Prospects for Democratization in the Arab World in Light of the Exclusion of Political Islam
The latest issue of al-Ruwaq al-`Arabi, a journal published by the Cairo Institute for Human Rights Studies, is dedicated to the question of the future of the Muslim Brotherhood. The entire issue (in Arabic) can be downloaded as a pdf from here.
I was asked to write an article about the prospects for democratization in Egypt and the Arab world more broadly in light of the exclusion or marginalization of political Islam from the sphere of legitimate politics. My contribution can be found at pages 157-71 of the issue. The basic argument is that democratization in Egypt cannot proceed in the absence of a strong social coalition capable of confronting the corrupt rent-seeking institutions of the state and that it will be impossible to craft such a coalition in the absence of the active participation of Islamists, who I estimate to represent at a minimum 25% of the populace.

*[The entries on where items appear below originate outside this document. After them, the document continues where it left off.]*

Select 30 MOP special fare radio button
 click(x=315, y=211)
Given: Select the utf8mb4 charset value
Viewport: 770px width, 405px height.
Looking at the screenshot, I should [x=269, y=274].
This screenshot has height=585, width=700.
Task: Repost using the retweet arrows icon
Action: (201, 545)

I make the additional argument that democracy also requires normative commitments on the part of the citizenry to establish and defend a political order that is representative and that “political Islam” is one, albeit a very important (even if not philosophically necessary) source of political morality that can provide citizens with the proper motivations to construct and defend a democracy. More importantly, in the absence of political Islam, it is not clear what moral resources presently exist in Egypt and the wider Arab world capable of sustaining a broad democratic commitment. For both of these reasons (the empirical and the normative), the piece argues that the inevitable result of excluding the Muslim Brotherhood, specifically, and political Islam generally, will be the return of the security state.
I wrote this article in the fall of 2013, while the amendments to the 2012 constitution were still under consideration. Sadly, its predictions did not prove to be mistaken.